Early pages include a self-love reminders sheet with simple, practical ideas such as not comparing yourself to others, doing an activity you love, finding a place that makes you happy, taking time to relax, and keeping your room or environment clean. These reminders can be used as a visual prompt in a bedroom, counselling room, classroom wellbeing corner or groupwork setting.
The reflective worksheets ask clear questions such as who the person wants to be, what they value in life, what they think about themselves, what they are good at, and what they find difficult. The structure gives enough space for personal writing while keeping the activity focused, making it useful for one-to-one sessions, pastoral support, social work direct work, therapy homework or independent self-care.

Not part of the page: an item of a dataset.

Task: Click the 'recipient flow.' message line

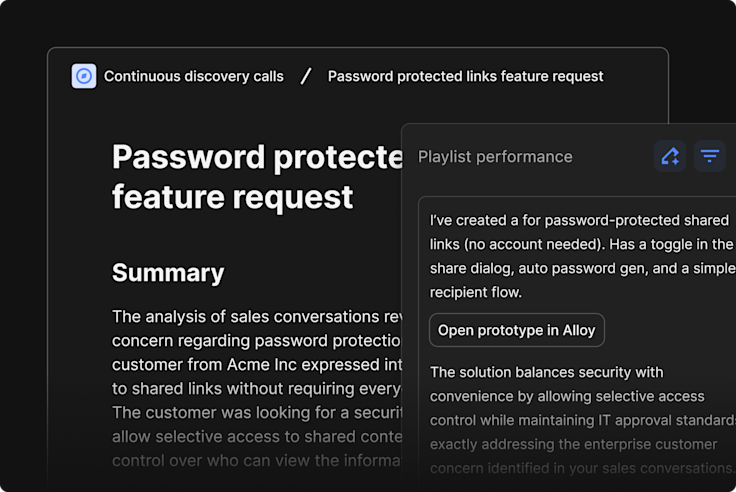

A further page explores the meaning of self-love through prompts asking the user to define it in their own words, describe a time when they felt full of self-love, identify emotions linked with self-love, and imagine self-love as an item. These questions can help start deeper conversations about confidence, self-worth, identity, emotional wellbeing and personal growth.
The workbook is presented as an 80-page journal and the visible pages use a calm pink design with simple illustrations and spacious writing areas. Edita Stiborova is named as the creator.